═══ Excerpt provided ═══
# Where's all the Anne Rice?



## PianoManKD (Mar 20, 2009)

I was looking forward to downloading the Anne Rice vampire stories as I've never read them before and I found there aren't any available for Kindle?!?!


----------



## Geoffrey (Jun 20, 2009)

Well, some of the later ones are there - but not the good ones.  Also missing are the Mayfair Witches.

For whatever reason, her son only has one of his novels k'ed as well.  What up with the Rices?  Are they already rich enough?  I want to give them another pile of money.


----------



## PianoManKD (Mar 20, 2009)

Geoffrey said:


> Well, some of the later ones are there - but not the good ones. Also missing are the Mayfair Witches.
> 
> For whatever reason, her son only has one of his novels k'ed as well. What up with the Rices? Are they already rich enough? I want to give them another pile of money.


Me too. hahaha

I've never read Rice before, I was excited, but, oh well.


----------



## parakeetgirl (Feb 27, 2009)

I love the Vampire Chronicle books. Especially the first three..started to lose a little bit of the mojo after book 4, IMO. Ditto for the Mayfair Witches series. 

She has a new one called Angel Time, that is available on the Kindle. I just started reading it last night.


----------



## BTackitt (Dec 15, 2008)

so I went and looked, her Beauty series is there, but not the vampires.. sigh...
═══ Provided material ═══
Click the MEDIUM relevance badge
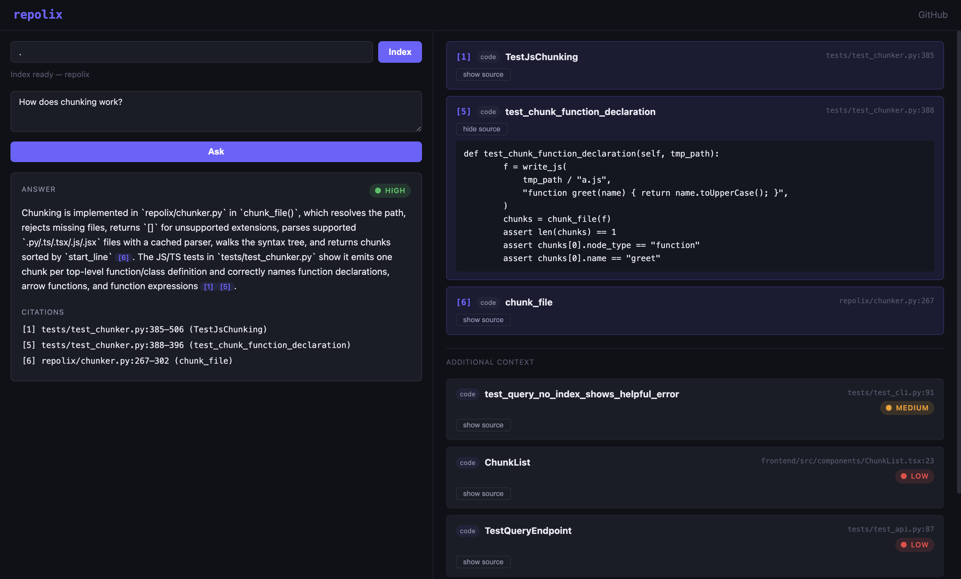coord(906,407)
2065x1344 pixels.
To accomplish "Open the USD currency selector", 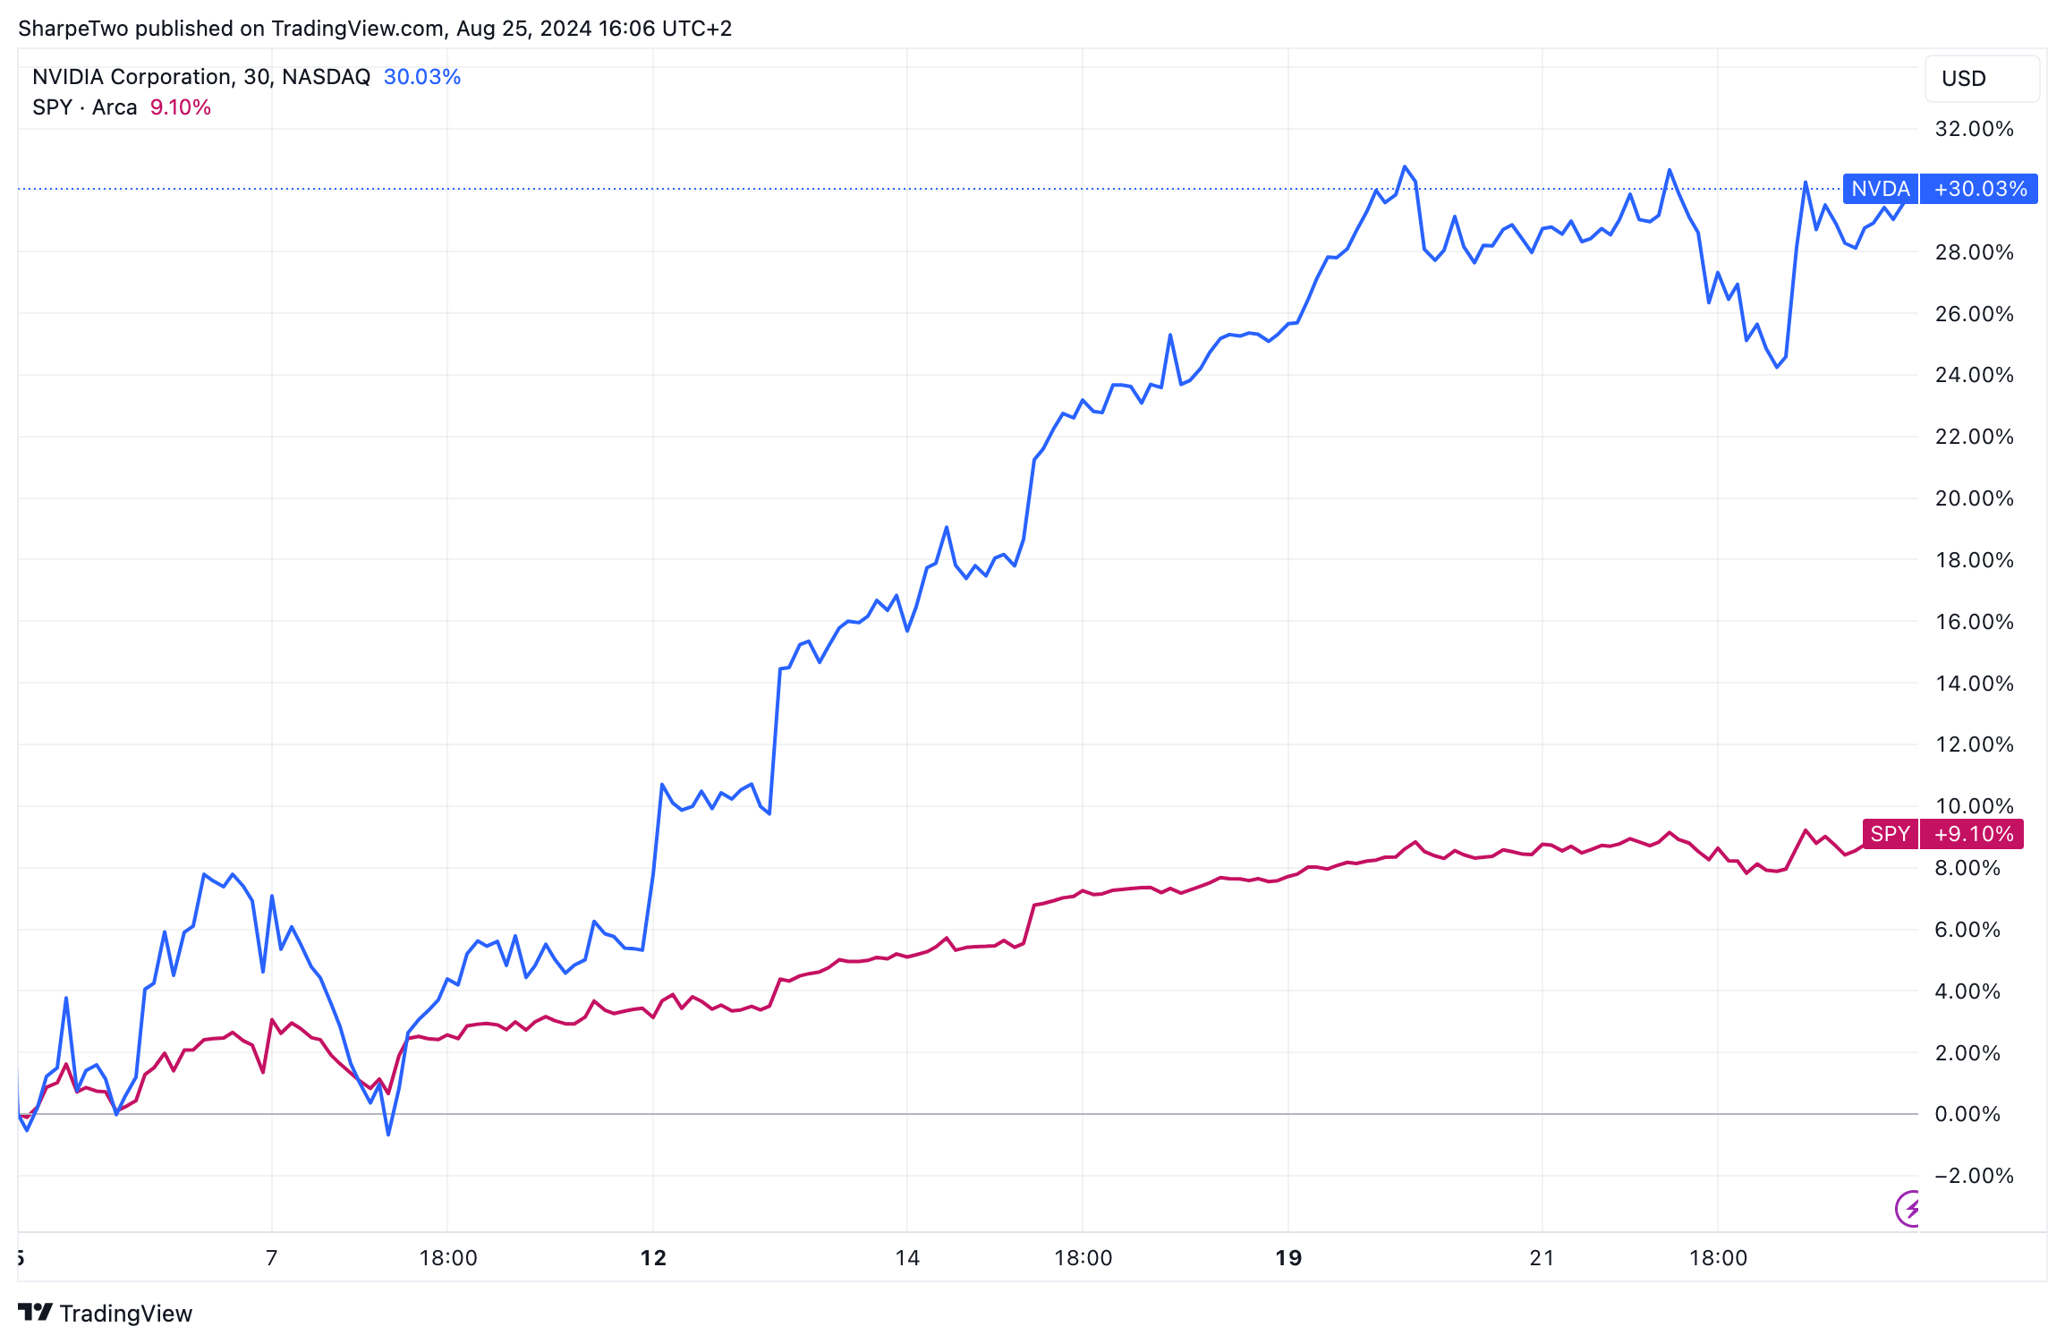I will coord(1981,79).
═══
Goal: Copy the Anne Rice Kindle thread starting with "## parakeetgirl (Feb" and going on through "(Dec 15, 2008)", putting "Angel Hour" in place of "Angel Time". The material has nothing to do with the forum thread.

Output for this task:
## parakeetgirl (Feb 27, 2009)

I love the Vampire Chronicle books. Especially the first three..started to lose a little bit of the mojo after book 4, IMO. Ditto for the Mayfair Witches series. 

She has a new one called Angel Hour, that is available on the Kindle. I just started reading it last night.


----------



## BTackitt (Dec 15, 2008)